Despite the deference, the court need not accept "legal conclusions" as true. Ashcroft v. Iqbal, --- U.S. ---, 129 S.Ct. 1937, 1949-50 (2009). It is also improper for the court to assume "the [plaintiff] can prove facts that [he or she] has not alleged." Assoc. Gen. Contractors of Cal., Inc. v. Cal. State Council of Carpenters, 459 U.S. 519, 526 (1983). On the other hand, "[w]hen there are well-pleaded factual allegations, a court should assume their veracity and then determine whether they plausibly give rise to an entitlement to relief." Iqbal, 129 S.Ct. at 1950.
Plaintiff puts forth two causes of action against Defendants 7-Eleven and Dhami. As his sixth cause of action, Plaintiff alleges 7-Eleven and Dhami violated Section 17538.9(b)(3) of the California Business and Professions Code by "failing to make available clearly and conspicuously in a prominent area immediately proximate to the point of sale" the information about charges, costs, and fees for the Bonita Señorita phone cards.*fn2 And in the seventh cause of action, Plaintiff seeks declaration of rights and duties under Section 17538.9 between the putative plaintiff and defendant classes.

======

- **Given problem**
From the court opinion excerpt, extract the passage that begins at the words "Plaintiff puts forth" and stops after the words "and defendant classes.". The records below the text come from a separate source.

======

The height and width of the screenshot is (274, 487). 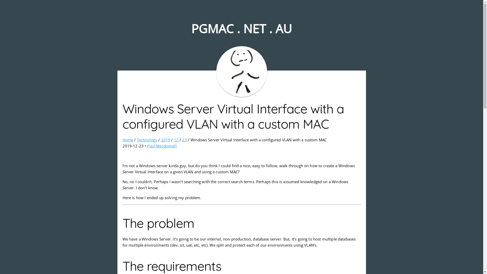 What do you see at coordinates (174, 140) in the screenshot?
I see `'12'` at bounding box center [174, 140]. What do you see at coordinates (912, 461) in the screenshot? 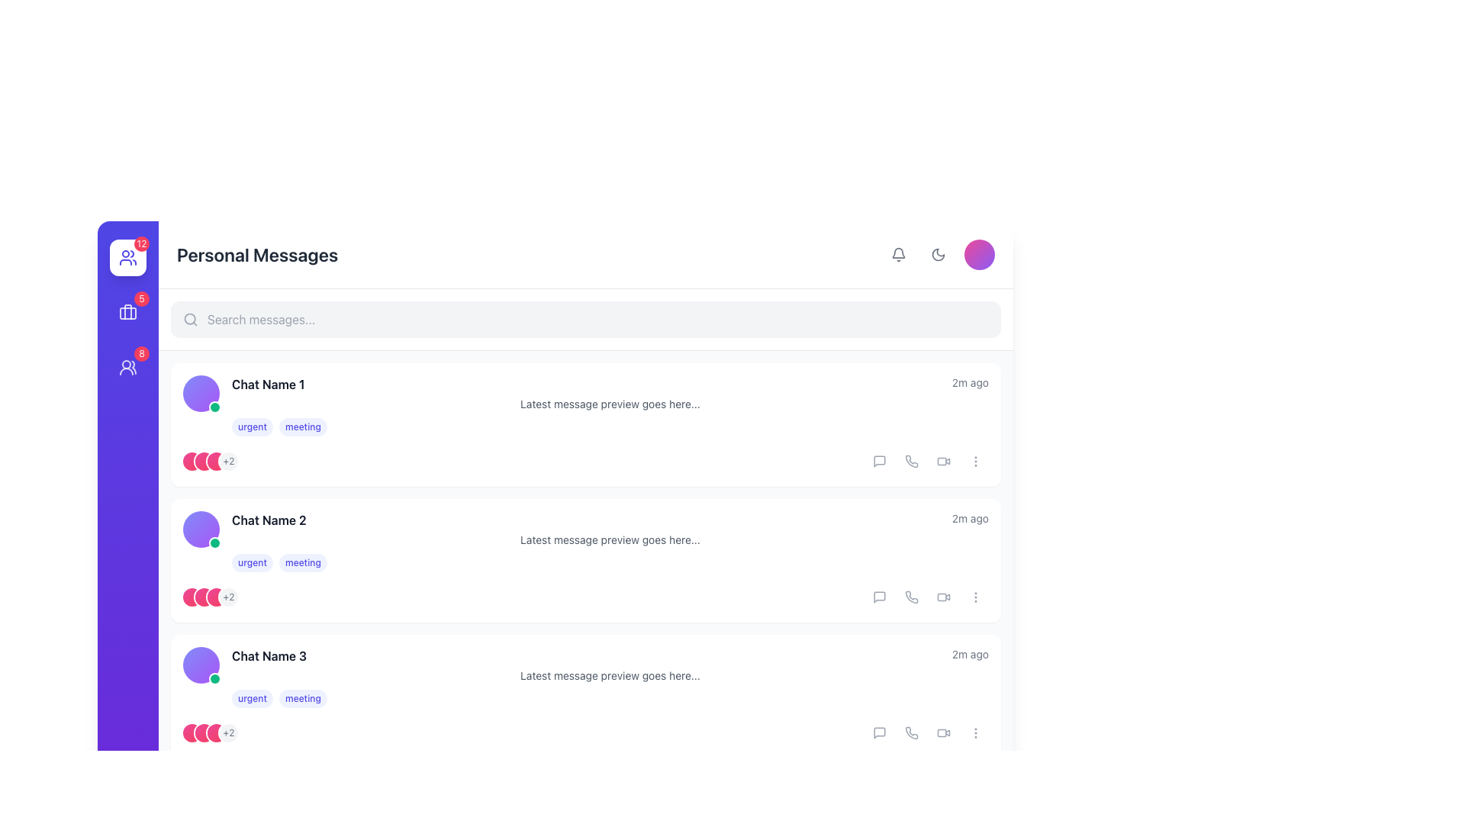
I see `the phone handset icon, which is the second icon from the left` at bounding box center [912, 461].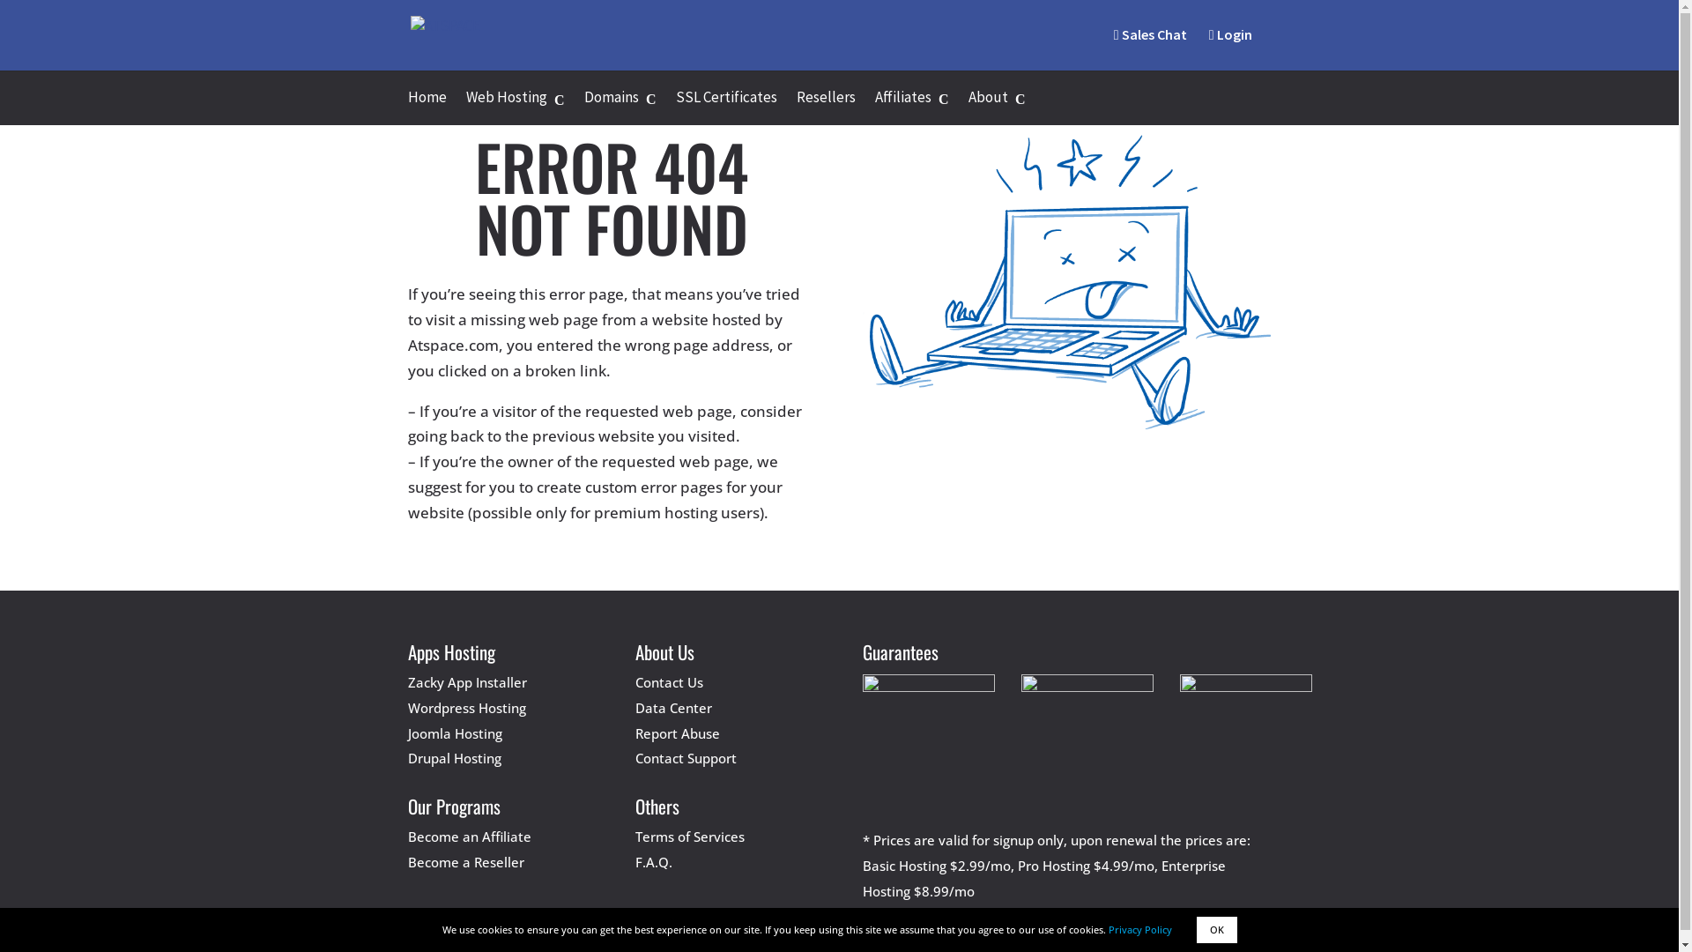  Describe the element at coordinates (653, 861) in the screenshot. I see `'F.A.Q.'` at that location. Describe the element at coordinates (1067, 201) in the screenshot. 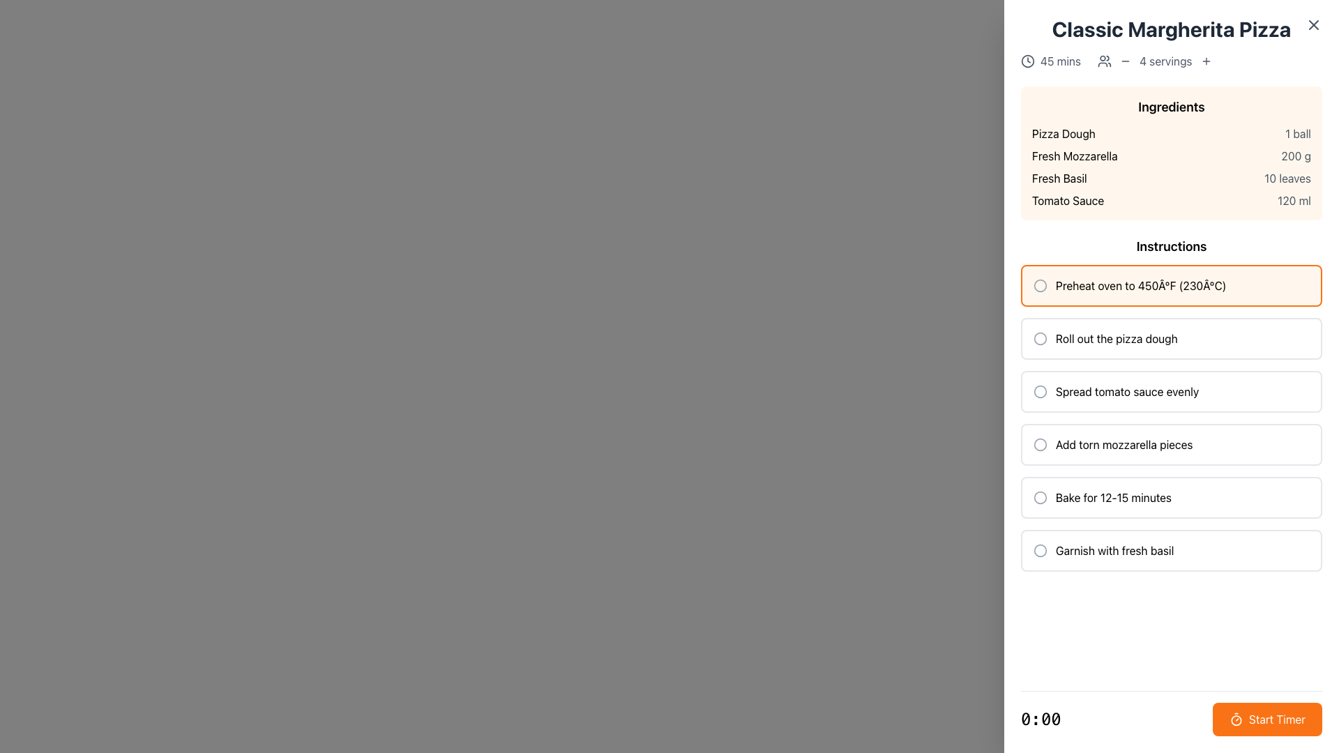

I see `the 'Tomato Sauce' text label in the Ingredients section of the recipe interface, which is the fourth item in the ingredient list` at that location.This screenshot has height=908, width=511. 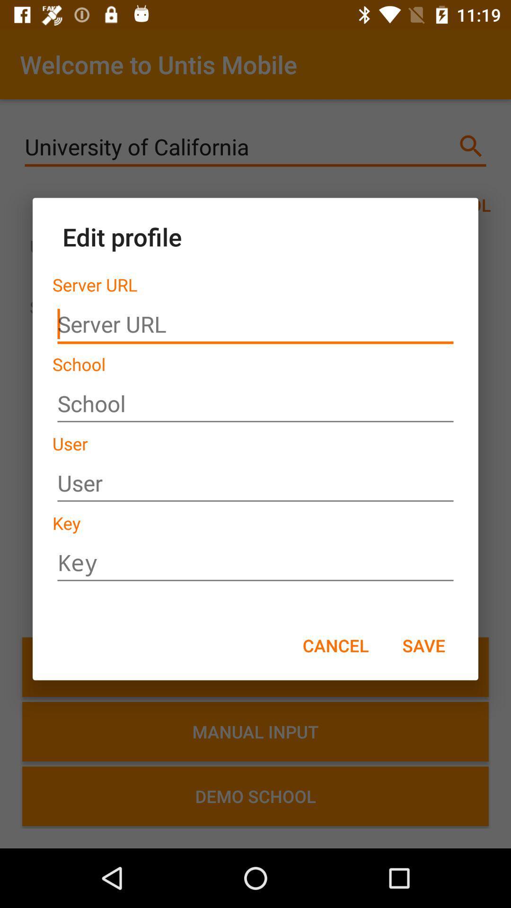 I want to click on the icon at the bottom right corner, so click(x=423, y=645).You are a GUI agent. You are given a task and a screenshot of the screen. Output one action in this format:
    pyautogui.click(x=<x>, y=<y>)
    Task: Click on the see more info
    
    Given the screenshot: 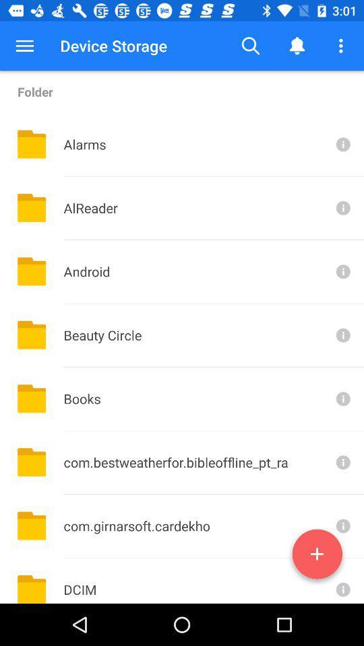 What is the action you would take?
    pyautogui.click(x=341, y=463)
    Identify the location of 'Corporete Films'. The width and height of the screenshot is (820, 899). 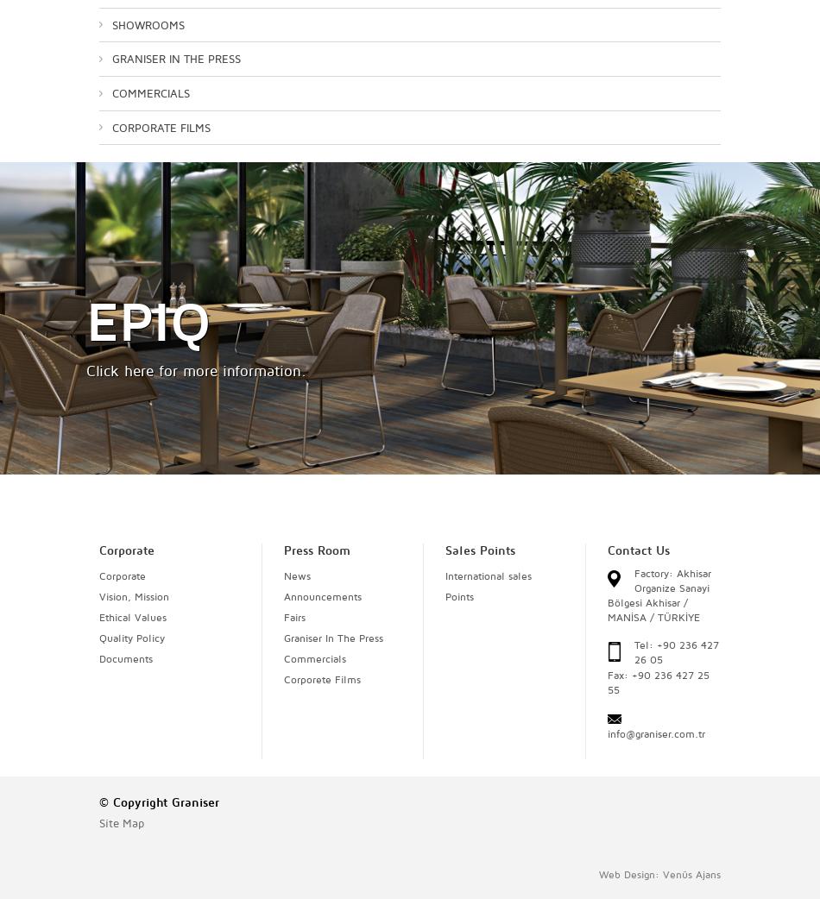
(320, 678).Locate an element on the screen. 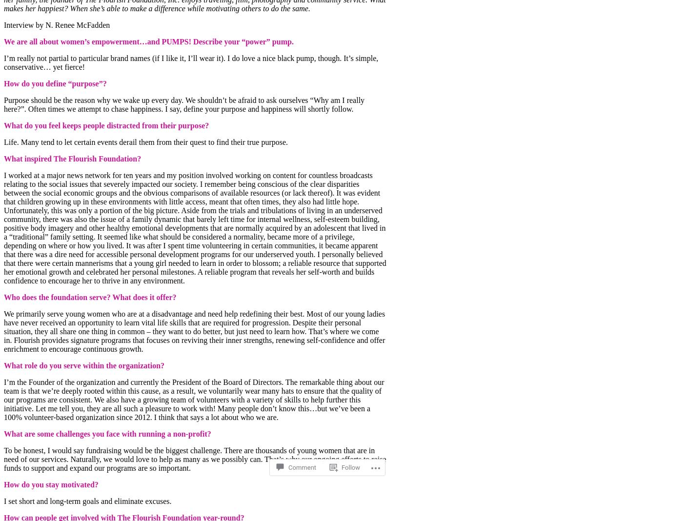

======

- **The answer**
Plaintiff puts forth two causes of action against Defendants 7-Eleven and Dhami. As his sixth cause of action, Plaintiff alleges 7-Eleven and Dhami violated Section 17538.9(b)(3) of the California Business and Professions Code by "failing to make available clearly and conspicuously in a prominent area immediately proximate to the point of sale" the information about charges, costs, and fees for the Bonita Señorita phone cards.*fn2 And in the seventh cause of action, Plaintiff seeks declaration of rights and duties under Section 17538.9 between the putative plaintiff and defendant classes.